Items from a data source:
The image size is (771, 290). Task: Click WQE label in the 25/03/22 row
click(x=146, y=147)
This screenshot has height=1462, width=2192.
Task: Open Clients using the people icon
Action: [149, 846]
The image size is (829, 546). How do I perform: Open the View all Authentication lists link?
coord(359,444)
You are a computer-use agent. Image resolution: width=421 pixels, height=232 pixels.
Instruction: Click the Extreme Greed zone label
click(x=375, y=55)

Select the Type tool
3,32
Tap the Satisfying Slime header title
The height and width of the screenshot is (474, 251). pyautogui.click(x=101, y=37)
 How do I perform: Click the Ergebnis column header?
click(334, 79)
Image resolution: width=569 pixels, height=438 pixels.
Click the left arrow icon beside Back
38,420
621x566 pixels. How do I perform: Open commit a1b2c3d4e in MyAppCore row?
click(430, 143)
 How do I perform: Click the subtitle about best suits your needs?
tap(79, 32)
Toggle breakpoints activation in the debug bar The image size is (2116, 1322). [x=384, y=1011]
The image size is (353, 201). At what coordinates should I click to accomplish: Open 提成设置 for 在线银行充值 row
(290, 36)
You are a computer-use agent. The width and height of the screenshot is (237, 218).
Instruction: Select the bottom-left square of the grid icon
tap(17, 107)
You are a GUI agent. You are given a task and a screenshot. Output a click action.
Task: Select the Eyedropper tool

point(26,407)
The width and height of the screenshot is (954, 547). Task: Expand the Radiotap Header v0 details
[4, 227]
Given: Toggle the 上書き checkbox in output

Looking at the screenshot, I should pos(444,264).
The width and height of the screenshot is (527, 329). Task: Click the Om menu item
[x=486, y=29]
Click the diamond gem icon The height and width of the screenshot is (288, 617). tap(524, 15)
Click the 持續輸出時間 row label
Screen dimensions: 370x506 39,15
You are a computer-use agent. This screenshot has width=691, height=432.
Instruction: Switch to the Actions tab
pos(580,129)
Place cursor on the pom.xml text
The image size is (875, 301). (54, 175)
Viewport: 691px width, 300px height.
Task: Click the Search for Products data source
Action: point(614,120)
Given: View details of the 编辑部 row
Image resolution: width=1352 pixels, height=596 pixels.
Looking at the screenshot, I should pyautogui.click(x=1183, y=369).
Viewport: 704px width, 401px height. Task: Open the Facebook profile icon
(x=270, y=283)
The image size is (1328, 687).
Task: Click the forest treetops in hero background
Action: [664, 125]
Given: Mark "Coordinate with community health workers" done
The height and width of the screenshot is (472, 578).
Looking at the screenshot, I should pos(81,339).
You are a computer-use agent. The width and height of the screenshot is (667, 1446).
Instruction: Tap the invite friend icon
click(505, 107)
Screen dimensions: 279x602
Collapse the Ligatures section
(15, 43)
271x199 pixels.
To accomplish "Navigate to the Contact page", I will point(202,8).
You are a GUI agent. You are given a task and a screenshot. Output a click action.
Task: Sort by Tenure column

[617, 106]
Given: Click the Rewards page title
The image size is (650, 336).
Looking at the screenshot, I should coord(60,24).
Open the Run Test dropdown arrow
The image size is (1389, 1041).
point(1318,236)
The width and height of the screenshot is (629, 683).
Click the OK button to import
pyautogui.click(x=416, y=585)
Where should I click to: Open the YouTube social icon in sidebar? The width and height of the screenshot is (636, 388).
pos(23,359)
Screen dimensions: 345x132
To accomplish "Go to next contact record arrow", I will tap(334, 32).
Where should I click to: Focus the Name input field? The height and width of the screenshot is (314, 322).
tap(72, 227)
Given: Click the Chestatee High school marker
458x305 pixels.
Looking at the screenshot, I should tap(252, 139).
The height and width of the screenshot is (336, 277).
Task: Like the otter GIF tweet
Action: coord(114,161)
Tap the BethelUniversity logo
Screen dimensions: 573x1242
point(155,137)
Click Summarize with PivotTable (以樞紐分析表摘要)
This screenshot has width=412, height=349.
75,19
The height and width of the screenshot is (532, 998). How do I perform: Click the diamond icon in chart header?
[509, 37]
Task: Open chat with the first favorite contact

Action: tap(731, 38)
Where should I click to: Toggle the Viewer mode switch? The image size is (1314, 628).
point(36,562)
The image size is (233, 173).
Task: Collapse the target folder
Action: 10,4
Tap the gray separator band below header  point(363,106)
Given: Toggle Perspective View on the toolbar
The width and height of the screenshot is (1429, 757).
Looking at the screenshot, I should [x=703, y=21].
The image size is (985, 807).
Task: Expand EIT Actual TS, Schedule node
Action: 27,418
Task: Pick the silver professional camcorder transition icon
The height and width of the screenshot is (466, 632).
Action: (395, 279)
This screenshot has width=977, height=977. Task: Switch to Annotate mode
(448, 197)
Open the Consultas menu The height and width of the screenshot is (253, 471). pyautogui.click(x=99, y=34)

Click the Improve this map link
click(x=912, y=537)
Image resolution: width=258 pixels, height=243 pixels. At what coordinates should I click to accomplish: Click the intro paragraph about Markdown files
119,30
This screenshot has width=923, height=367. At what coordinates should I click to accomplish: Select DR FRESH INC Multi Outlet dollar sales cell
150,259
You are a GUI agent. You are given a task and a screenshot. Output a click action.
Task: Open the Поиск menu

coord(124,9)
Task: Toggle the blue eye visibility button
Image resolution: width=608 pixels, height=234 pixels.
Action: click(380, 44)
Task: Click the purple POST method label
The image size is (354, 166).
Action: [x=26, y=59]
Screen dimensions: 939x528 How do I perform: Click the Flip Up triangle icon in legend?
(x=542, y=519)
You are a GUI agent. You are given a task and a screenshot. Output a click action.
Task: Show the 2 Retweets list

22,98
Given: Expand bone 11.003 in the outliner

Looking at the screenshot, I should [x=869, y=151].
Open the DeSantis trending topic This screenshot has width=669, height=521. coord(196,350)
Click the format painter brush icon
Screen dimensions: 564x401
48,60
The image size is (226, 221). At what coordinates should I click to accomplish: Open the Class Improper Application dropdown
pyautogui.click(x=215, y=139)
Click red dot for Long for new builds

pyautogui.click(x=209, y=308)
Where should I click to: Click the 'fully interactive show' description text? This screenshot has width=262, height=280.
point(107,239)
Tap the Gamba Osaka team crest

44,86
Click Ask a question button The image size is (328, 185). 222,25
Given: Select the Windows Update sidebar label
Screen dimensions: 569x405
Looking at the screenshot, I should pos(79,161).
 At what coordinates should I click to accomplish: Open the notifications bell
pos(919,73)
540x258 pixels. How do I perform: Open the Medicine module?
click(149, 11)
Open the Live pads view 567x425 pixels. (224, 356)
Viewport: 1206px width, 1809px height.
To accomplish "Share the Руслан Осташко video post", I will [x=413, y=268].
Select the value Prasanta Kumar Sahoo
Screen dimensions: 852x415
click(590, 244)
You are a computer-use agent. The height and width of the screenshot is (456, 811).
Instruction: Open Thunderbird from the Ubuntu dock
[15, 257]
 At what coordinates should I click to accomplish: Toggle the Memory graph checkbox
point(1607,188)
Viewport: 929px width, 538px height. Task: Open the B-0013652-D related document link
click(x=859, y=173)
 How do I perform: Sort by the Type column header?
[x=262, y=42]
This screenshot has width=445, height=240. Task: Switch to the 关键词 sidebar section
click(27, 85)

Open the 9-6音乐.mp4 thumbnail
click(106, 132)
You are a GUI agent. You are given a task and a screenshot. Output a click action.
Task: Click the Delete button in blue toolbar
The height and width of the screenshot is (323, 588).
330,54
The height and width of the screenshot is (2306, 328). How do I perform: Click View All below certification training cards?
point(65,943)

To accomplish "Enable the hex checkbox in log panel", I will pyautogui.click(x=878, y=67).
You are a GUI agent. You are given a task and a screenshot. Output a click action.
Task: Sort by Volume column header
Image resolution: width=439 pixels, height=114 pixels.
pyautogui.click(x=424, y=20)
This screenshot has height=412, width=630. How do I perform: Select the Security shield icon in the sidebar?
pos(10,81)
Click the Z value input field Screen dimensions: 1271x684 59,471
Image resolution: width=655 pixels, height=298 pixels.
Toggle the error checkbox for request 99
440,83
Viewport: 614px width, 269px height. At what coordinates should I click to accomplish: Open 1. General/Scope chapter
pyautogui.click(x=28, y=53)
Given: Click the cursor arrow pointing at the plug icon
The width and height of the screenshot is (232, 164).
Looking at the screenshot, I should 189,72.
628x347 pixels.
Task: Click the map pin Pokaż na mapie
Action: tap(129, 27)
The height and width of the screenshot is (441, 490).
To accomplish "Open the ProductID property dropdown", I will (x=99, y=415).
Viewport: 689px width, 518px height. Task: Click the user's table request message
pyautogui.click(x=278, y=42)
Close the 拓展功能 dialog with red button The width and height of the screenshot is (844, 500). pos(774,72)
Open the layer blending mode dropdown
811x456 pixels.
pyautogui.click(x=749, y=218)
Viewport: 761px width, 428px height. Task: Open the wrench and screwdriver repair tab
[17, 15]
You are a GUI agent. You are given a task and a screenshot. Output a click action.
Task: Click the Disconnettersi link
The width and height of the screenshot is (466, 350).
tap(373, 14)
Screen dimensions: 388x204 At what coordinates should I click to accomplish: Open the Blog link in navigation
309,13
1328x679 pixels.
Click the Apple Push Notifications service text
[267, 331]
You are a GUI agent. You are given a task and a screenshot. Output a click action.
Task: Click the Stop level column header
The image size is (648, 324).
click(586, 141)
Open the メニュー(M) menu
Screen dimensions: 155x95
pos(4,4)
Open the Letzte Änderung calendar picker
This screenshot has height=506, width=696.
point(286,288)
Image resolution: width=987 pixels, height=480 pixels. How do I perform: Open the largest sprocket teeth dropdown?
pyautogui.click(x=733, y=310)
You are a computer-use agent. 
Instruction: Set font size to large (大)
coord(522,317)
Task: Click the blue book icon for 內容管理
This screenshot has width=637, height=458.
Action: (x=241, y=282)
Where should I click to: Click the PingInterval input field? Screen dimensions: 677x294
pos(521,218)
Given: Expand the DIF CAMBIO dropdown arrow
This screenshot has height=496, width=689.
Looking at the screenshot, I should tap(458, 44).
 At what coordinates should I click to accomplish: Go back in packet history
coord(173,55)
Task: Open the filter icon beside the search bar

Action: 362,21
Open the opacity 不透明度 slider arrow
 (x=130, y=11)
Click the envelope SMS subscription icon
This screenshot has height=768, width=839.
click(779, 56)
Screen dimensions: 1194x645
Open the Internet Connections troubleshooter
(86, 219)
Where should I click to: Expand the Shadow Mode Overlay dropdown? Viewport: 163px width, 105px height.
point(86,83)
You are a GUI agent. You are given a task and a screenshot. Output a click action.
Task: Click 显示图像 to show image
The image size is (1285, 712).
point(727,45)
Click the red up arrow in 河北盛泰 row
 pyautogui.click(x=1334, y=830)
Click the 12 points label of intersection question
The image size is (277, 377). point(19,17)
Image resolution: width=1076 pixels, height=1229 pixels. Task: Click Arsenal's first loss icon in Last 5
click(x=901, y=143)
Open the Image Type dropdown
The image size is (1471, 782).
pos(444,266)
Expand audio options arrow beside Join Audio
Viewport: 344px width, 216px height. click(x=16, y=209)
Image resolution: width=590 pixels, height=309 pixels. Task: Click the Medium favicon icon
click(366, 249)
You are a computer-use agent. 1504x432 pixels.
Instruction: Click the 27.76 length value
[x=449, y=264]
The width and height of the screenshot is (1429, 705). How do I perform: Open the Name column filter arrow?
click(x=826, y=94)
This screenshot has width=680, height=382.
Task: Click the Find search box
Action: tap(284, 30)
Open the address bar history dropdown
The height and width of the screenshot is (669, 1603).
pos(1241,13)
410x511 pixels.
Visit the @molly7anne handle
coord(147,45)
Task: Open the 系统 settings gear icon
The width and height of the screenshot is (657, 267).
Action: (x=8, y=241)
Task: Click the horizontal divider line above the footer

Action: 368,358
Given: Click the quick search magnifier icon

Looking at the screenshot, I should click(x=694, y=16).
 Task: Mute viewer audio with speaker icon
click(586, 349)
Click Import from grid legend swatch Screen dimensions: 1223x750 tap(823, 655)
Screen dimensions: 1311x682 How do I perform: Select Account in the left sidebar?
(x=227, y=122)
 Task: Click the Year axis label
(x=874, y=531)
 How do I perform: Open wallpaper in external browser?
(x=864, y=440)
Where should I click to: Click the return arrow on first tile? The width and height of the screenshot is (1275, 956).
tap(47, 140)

§ **Task to carry out**: Filter the material above down to the lines that contain the string "toolbar", copying each matching line in full. Matching is case-sensitive.

§ **Exercise result**:
Given: Toggle Perspective View on the toolbar
Task: Click the Delete button in blue toolbar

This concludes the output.